## Teks yang Diberikan
------------------------------------------------------------------------

Karena memang kebenarannya tidak pasti, tidak ada ulama yang berani menisbatkan
pendapatnya kepada al-Qur’an dan sunnah Nabi s.a.w.. Mungkin sampai sini bisa
dipahami mengapa tidak ada ulama yang mengatakan dalam masalah fiqih “ini
pendapat yang benar menurut al-Qur’an dan sunnah!”. Tidak ada!
Hukum fiqih yang dihasilkan adalah hasil kerja
otaknya sendiri, yang bisa jadi salah bisa jadi benar. Dan otaknya itu
terbatas, juga bukanlah patokan kebenaran dalam syariah. Meraka selalu
mengatakan: “ini pendapatku, jika benar ini dari Allah. Jika salah ini dari
diriku dan juga setan!. Sama sekali tidak ada dari mereka yang mematok
kebenaran. Dan yang menyelisihnya salah, keliru, serta telah menyelisih
syariah.
Kalau mereka menisbatkan pendapatnya itu kepada
al-Quran dan sunnah, itu artinya ia menisbatkan sesuatu yang kebenarannya belum
dipastikan kepada Allah s.w.t. dan Rasul s.a.w.. Itu artinya ia merasa bahwa
otaknya itu adalah representasi dari apa yang diinginkan oleh Allah s.w.t dan
Rasul-Nya s.a.w.. artinya, jika pendapatnya salah berarti ia telah menisbatkan
kesalahan kepada Allah s.w.t. yang maha benar dan kepada Rasul s.a.w.. Dosa apa
yang lebih besar dibanding menisbatkan kesalahan kepada Allah dan Rasul-Nya?

------------------------------------------------------------------------

Tuliskan kembali seluruh teks tentang pendapat ulama dalam fiqih di atas tanpa mengubah satu kata atau tanda baca pun. Data berikut tidak ada kaitannya dengan teks tentang pendapat ulama dalam fiqih.

## Cuplikan Data

------------------------------------------------------------------------

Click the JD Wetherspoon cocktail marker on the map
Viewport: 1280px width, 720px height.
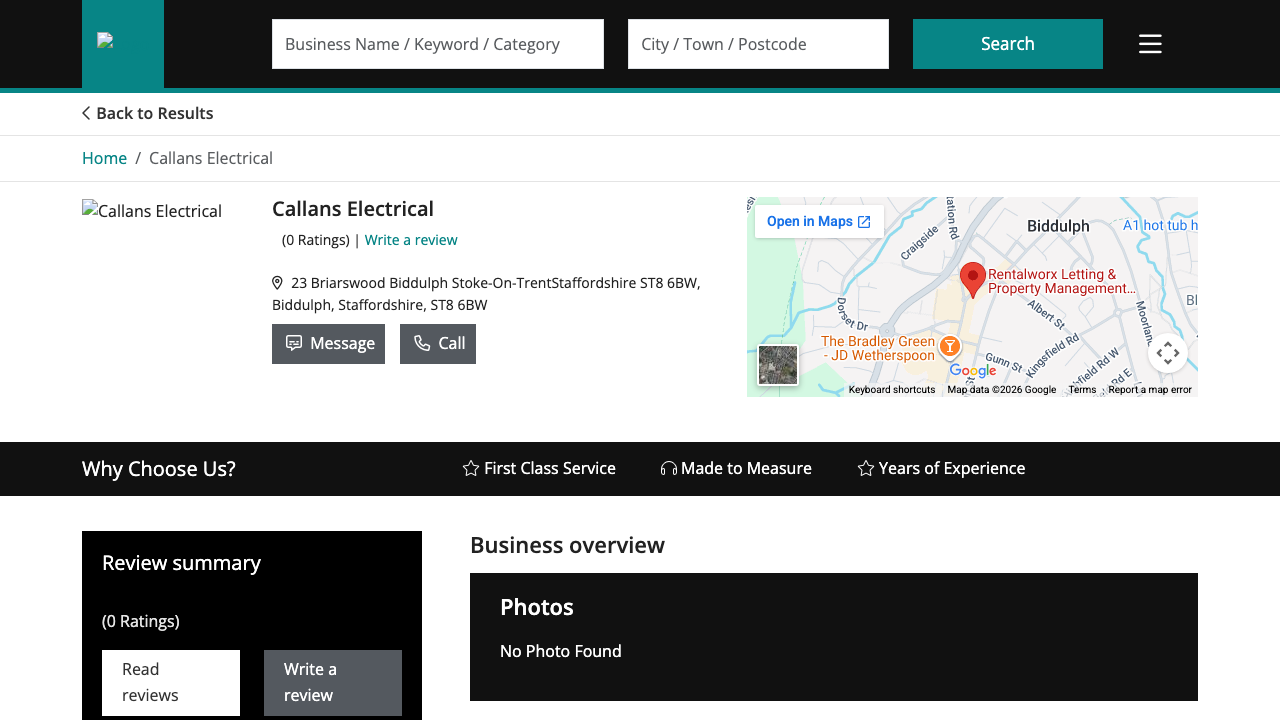click(949, 346)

------------------------------------------------------------------------

## Hasil Tugas
Karena memang kebenarannya tidak pasti, tidak ada ulama yang berani menisbatkan
pendapatnya kepada al-Qur’an dan sunnah Nabi s.a.w.. Mungkin sampai sini bisa
dipahami mengapa tidak ada ulama yang mengatakan dalam masalah fiqih “ini
pendapat yang benar menurut al-Qur’an dan sunnah!”. Tidak ada!
Hukum fiqih yang dihasilkan adalah hasil kerja
otaknya sendiri, yang bisa jadi salah bisa jadi benar. Dan otaknya itu
terbatas, juga bukanlah patokan kebenaran dalam syariah. Meraka selalu
mengatakan: “ini pendapatku, jika benar ini dari Allah. Jika salah ini dari
diriku dan juga setan!. Sama sekali tidak ada dari mereka yang mematok
kebenaran. Dan yang menyelisihnya salah, keliru, serta telah menyelisih
syariah.
Kalau mereka menisbatkan pendapatnya itu kepada
al-Quran dan sunnah, itu artinya ia menisbatkan sesuatu yang kebenarannya belum
dipastikan kepada Allah s.w.t. dan Rasul s.a.w.. Itu artinya ia merasa bahwa
otaknya itu adalah representasi dari apa yang diinginkan oleh Allah s.w.t dan
Rasul-Nya s.a.w.. artinya, jika pendapatnya salah berarti ia telah menisbatkan
kesalahan kepada Allah s.w.t. yang maha benar dan kepada Rasul s.a.w.. Dosa apa
yang lebih besar dibanding menisbatkan kesalahan kepada Allah dan Rasul-Nya?